• **Task statement**:
Begin with the first line of the entries below and reproduce each line exactly, ending with the line that holds "This screenshot has width=411, height=308.".

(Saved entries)
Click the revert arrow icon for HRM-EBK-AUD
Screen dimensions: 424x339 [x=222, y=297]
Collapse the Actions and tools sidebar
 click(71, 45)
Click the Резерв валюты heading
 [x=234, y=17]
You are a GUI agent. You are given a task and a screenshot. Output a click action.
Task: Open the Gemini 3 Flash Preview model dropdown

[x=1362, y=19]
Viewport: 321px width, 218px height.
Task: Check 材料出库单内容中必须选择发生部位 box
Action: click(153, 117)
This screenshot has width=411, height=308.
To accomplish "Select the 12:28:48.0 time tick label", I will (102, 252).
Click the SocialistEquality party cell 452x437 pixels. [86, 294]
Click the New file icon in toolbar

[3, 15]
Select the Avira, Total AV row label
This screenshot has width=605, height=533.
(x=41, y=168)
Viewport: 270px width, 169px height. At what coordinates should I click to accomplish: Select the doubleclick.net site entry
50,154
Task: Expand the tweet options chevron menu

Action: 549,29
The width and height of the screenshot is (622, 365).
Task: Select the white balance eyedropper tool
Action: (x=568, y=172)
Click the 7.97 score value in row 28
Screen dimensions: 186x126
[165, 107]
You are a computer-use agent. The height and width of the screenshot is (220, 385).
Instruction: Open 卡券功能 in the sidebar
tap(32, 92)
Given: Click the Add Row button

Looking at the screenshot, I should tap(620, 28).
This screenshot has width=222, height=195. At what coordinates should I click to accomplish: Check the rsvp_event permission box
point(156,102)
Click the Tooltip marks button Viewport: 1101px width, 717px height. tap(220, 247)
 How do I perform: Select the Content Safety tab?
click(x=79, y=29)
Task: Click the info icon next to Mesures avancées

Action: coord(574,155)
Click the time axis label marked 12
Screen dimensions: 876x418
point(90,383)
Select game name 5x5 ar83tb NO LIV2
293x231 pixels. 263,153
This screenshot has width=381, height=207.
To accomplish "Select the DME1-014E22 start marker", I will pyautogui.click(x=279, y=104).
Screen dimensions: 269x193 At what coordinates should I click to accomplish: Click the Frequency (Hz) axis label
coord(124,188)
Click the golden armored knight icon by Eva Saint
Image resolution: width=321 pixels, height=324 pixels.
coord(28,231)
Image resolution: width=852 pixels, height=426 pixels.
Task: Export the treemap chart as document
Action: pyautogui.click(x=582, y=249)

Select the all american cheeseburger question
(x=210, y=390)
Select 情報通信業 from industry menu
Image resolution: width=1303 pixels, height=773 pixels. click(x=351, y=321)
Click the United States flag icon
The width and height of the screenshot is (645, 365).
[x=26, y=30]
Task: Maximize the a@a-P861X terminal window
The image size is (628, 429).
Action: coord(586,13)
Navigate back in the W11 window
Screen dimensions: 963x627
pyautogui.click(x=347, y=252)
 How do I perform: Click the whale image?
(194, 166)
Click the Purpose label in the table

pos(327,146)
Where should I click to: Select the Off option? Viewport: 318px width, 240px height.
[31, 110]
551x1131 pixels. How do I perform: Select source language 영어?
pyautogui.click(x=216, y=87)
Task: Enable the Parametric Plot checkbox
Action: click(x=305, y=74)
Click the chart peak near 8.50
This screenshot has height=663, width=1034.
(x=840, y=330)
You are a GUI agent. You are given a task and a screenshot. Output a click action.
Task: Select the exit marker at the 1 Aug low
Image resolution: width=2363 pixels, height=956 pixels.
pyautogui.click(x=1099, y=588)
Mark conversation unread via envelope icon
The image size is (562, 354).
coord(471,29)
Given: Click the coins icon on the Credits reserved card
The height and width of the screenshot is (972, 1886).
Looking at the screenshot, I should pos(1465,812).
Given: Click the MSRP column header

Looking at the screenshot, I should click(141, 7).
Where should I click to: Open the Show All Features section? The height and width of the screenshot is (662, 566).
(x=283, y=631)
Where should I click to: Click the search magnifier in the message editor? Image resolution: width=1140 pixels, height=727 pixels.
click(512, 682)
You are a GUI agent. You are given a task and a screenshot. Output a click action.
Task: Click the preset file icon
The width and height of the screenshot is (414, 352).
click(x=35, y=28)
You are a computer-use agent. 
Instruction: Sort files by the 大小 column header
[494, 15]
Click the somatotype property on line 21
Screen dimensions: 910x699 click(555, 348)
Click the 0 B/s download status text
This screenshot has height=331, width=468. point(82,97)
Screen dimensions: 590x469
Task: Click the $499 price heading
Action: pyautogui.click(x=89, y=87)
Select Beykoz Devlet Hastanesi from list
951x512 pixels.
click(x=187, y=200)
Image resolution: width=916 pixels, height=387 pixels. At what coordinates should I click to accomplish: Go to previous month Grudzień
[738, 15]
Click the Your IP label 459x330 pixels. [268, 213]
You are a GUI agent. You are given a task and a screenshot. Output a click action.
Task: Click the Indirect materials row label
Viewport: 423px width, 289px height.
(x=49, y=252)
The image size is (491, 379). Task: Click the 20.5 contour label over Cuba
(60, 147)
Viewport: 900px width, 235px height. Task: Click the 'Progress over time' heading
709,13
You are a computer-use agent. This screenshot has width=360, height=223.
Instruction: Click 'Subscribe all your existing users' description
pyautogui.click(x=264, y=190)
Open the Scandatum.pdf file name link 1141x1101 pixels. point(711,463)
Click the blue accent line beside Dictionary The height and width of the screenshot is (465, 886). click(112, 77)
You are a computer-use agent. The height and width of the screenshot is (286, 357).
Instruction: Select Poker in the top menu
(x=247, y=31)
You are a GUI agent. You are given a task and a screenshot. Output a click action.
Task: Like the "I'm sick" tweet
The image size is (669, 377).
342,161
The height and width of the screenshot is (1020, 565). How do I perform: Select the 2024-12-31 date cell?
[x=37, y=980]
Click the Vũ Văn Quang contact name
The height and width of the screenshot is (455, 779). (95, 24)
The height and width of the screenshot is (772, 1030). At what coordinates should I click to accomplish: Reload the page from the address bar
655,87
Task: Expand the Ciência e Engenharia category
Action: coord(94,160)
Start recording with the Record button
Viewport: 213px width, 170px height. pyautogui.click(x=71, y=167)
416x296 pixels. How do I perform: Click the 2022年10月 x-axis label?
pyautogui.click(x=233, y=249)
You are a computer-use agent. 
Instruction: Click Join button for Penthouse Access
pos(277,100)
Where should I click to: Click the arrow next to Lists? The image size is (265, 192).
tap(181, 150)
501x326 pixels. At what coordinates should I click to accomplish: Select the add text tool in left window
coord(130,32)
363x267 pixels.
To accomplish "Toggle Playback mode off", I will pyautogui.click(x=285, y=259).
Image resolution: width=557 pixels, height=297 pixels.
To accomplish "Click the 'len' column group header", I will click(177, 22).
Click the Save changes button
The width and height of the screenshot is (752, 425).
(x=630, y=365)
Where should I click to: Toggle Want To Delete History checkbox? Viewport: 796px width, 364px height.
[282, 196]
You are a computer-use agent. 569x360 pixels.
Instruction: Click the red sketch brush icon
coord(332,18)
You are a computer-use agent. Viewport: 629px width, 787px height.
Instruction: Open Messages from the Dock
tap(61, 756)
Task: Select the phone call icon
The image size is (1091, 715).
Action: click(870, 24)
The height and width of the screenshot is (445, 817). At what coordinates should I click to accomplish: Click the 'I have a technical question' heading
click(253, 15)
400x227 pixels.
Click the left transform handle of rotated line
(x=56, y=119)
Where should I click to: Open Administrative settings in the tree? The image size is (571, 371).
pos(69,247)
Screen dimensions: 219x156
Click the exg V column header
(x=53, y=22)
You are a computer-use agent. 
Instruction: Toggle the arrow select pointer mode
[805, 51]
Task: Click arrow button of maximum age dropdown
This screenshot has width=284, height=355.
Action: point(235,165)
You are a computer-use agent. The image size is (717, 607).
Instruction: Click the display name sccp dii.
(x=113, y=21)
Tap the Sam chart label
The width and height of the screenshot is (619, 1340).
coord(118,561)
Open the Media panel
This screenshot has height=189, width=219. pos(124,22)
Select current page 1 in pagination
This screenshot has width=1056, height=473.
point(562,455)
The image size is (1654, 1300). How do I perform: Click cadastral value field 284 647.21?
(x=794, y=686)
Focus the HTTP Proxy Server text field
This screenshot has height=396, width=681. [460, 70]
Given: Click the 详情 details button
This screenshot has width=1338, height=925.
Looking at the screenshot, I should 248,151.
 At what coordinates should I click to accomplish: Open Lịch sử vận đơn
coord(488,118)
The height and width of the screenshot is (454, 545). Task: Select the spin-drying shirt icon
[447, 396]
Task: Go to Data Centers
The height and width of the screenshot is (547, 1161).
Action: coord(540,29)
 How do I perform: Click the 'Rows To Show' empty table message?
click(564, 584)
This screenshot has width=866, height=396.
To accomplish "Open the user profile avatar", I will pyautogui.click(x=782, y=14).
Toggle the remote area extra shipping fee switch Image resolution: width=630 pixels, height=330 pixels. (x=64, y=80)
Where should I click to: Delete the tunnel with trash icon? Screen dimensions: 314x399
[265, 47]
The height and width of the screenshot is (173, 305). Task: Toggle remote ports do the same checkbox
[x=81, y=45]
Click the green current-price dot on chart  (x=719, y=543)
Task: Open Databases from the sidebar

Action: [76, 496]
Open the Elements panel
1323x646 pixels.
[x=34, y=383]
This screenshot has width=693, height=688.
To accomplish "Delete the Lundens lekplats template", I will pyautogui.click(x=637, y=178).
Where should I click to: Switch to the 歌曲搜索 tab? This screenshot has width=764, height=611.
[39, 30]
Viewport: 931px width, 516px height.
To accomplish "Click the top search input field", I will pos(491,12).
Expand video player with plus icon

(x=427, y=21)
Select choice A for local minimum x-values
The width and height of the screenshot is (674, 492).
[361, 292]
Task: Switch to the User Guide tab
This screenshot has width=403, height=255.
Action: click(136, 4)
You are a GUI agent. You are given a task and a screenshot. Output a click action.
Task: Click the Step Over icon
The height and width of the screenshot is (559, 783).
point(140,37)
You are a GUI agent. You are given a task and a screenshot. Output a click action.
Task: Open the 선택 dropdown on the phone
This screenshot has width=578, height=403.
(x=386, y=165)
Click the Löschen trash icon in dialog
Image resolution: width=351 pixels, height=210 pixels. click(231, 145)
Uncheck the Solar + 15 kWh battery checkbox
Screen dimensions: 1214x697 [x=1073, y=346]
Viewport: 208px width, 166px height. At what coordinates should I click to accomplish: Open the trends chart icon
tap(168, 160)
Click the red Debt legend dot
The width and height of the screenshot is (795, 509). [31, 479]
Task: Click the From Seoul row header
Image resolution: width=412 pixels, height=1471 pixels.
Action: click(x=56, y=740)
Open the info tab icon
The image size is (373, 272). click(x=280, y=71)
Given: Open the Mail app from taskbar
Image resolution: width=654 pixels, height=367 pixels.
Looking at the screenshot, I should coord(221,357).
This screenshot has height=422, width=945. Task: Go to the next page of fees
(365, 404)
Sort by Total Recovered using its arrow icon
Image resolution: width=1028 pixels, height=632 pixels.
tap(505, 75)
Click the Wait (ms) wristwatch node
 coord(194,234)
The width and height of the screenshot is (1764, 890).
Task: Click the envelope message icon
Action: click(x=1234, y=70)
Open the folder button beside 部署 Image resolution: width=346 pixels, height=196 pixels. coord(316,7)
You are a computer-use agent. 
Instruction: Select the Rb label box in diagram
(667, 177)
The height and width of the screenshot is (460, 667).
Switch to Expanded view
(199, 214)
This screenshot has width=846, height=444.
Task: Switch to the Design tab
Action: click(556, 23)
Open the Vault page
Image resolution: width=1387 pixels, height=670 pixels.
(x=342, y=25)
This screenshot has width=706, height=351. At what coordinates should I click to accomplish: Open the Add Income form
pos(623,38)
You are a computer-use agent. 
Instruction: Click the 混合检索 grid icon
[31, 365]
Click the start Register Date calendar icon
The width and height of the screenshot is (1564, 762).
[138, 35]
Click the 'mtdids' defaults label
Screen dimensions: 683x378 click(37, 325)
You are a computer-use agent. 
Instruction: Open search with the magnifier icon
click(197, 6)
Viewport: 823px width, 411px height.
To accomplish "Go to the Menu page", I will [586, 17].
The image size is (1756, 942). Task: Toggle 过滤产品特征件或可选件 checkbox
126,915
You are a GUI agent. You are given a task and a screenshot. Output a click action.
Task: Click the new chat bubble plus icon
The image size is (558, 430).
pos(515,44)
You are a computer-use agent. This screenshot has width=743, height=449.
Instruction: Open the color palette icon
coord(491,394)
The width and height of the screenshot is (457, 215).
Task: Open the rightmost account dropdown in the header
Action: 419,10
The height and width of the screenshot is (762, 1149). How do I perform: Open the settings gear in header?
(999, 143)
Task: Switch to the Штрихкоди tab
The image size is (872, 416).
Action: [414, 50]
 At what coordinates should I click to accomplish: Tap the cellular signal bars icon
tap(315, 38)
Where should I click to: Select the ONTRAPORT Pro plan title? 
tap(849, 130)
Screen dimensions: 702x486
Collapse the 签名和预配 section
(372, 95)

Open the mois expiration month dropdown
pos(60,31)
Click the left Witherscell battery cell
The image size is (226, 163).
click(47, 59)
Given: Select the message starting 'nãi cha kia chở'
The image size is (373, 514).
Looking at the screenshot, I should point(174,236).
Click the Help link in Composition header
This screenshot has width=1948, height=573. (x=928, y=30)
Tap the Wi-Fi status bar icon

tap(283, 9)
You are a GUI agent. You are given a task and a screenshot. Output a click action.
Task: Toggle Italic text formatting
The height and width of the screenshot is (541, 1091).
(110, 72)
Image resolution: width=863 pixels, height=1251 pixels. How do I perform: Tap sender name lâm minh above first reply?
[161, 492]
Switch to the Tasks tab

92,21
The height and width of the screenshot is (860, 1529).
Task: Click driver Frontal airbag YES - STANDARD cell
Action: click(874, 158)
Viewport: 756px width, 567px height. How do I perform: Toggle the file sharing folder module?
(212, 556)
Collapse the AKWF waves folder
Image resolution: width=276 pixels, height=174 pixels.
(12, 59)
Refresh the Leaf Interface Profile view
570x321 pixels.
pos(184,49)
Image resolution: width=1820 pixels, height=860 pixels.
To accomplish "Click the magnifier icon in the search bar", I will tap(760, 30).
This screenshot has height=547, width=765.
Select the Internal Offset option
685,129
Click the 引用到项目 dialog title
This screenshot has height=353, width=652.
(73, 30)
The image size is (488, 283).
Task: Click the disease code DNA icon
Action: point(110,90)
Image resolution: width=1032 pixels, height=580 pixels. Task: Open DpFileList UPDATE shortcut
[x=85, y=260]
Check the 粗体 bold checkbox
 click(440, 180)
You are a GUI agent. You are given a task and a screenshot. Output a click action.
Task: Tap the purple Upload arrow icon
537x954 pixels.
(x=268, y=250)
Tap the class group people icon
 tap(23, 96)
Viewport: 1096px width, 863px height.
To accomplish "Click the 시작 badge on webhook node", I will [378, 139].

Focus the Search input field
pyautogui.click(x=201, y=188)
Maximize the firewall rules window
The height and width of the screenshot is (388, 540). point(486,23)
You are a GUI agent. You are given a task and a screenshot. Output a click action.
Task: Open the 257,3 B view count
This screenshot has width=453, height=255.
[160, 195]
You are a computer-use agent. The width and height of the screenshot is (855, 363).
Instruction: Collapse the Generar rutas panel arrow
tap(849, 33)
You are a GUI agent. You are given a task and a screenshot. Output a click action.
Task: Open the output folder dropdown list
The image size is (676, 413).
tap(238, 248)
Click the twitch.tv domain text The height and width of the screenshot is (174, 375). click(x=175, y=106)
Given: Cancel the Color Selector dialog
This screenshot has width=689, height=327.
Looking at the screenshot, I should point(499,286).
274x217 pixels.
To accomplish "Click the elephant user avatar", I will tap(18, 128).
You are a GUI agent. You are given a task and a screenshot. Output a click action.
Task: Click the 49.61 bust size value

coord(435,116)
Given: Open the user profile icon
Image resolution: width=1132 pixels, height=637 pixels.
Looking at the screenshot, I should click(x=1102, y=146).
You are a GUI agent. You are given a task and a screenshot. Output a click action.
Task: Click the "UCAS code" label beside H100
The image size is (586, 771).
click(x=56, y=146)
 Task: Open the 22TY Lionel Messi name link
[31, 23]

• **Solution below**:
Click the revert arrow icon for HRM-EBK-AUD
Screen dimensions: 424x339 [x=222, y=297]
Collapse the Actions and tools sidebar
 click(71, 45)
Click the Резерв валюты heading
 [x=234, y=17]
You are a GUI agent. You are given a task and a screenshot. Output a click action.
Task: Open the Gemini 3 Flash Preview model dropdown

[x=1362, y=19]
Viewport: 321px width, 218px height.
Task: Check 材料出库单内容中必须选择发生部位 box
Action: click(153, 117)
This screenshot has width=411, height=308.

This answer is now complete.